After assembly I took my first flight. As a beginner I instantly learned you shouldn’t have any papers near the copter when you take off or stuff will fly everywhere. You can instantly see that I overcompensate and go down quick. The first night I popped off the same propeller twice and chipped it. Luckily the x4 comes with 4 replacements. I quickly order more propellers for the long run (link below). I decided on propellers with as much color as possible, since finding the black propeller did take me some time. (https://smile.amazon.com/gp/product/B01LELU4IG/ref=oh_aui_detailpage_o09_s00?ie=UTF8&psc=1)
By week 2, I was more comfortable hovering, though staying in one place was still very hard. I tried to land cleanly on a small spot in front of the camera and of course crashed into the camera instead. It still feels very sensitive to me and not intuitive at all. I hope to get more time flying it.
Note: my dogs HATE it when I fly and the small dog will try to bite it out of the air.
Here is a video of getting the copter ready to fly. As you can see the propeller guard is under the packaging. It comes shipped with the propellers attached so you actually have to remove them to put the guard on. Like most quads, you have to make sure you use the right propeller in the right location. They are labelled A or B and have to be in the right spot to balance everything. It comes with a tool to pop the propellers off, but I’m just using my hands now. Maybe if it is too tight you can use the tool? The small battery took about 40 minutes to charge and seems to fit in one way better than the other. Finally, you have to calibrate the remote the first time you turn it on. You can see the lights on the quad blink until it connects with the remote.
The copter is much smaller than I imagined. I knew it was small, but it is hard to know until you have it right in front of you. As you can see, the controller itself is larger than the copter. The controller fits my hands well, though it does feel like a cheap plastic knock off video game controller.

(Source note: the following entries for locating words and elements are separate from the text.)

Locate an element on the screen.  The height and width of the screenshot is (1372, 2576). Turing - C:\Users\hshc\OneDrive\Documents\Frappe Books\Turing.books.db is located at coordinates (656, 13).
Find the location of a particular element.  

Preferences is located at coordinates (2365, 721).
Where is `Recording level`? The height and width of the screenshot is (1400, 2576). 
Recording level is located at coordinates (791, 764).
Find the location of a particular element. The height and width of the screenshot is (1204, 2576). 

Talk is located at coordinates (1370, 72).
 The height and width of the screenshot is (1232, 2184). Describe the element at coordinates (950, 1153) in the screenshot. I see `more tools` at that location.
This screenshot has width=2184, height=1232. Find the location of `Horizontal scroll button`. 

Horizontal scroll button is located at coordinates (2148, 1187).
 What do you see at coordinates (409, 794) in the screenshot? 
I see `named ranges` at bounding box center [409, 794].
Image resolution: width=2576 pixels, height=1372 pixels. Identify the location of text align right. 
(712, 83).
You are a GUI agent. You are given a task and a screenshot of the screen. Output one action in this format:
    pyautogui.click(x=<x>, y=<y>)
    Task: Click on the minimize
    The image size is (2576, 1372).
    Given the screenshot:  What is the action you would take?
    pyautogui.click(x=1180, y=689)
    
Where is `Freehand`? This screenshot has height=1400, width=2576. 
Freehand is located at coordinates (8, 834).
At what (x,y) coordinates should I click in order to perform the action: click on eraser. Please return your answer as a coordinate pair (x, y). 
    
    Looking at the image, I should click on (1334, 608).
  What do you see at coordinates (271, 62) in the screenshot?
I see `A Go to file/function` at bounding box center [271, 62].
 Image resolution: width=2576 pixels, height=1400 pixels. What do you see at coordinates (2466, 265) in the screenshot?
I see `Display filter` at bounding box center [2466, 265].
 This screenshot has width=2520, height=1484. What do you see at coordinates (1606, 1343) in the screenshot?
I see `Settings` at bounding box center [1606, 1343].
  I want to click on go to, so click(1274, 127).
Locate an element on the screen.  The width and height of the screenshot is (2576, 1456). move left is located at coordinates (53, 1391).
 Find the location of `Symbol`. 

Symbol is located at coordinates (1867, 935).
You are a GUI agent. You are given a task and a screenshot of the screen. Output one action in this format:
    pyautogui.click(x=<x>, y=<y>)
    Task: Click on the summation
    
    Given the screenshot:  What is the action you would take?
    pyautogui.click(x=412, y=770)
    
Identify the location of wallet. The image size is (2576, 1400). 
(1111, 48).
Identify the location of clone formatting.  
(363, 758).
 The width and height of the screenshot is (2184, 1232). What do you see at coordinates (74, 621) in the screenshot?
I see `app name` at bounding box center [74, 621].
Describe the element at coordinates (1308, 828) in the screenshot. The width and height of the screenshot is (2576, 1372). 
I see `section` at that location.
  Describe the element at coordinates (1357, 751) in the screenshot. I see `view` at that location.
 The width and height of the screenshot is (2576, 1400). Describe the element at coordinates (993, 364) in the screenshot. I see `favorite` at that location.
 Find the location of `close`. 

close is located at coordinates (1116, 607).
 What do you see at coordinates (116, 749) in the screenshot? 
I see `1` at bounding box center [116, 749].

The copter’s rechargeable battery comes with a USB charger that nicely lights up when it is charging and goes away when it is done. The remote needs four (4) AAA batteries. As you can see from the picture, the propeller guards are not seen when you open the box. It is actually attached to the back of the white casing. I originally though mine was missing until I simply flipped the container over and saw it nicely tucked behind everything. The instructions seemed simple enough. We’ll be up in the air soon.
I’m still deciding if I want to learn how to fly for video or fly for racing. In either case, it is commonly recommended to start with a small cheap machine to learn on. So I looked for a few recommendations (which may have been rather old) but decided on a Hubsan X4. There were a ton of different version of it, but I decided on a cheap version with a camera.
Hubsan X4 (H107C) 4 Channel 2.4GHz RC Quad Copter with Camera – Green/Black
I decided on this, as it was less than $40 and had cheap replacement propellers and extra batteries.
By this time, this machine and videos about it on YouTube are 1-2 years old. Regardless of if this was the best machine to first get, it is what I decided on.
We will chronicle the journey of my entry into the world of remote flying machines.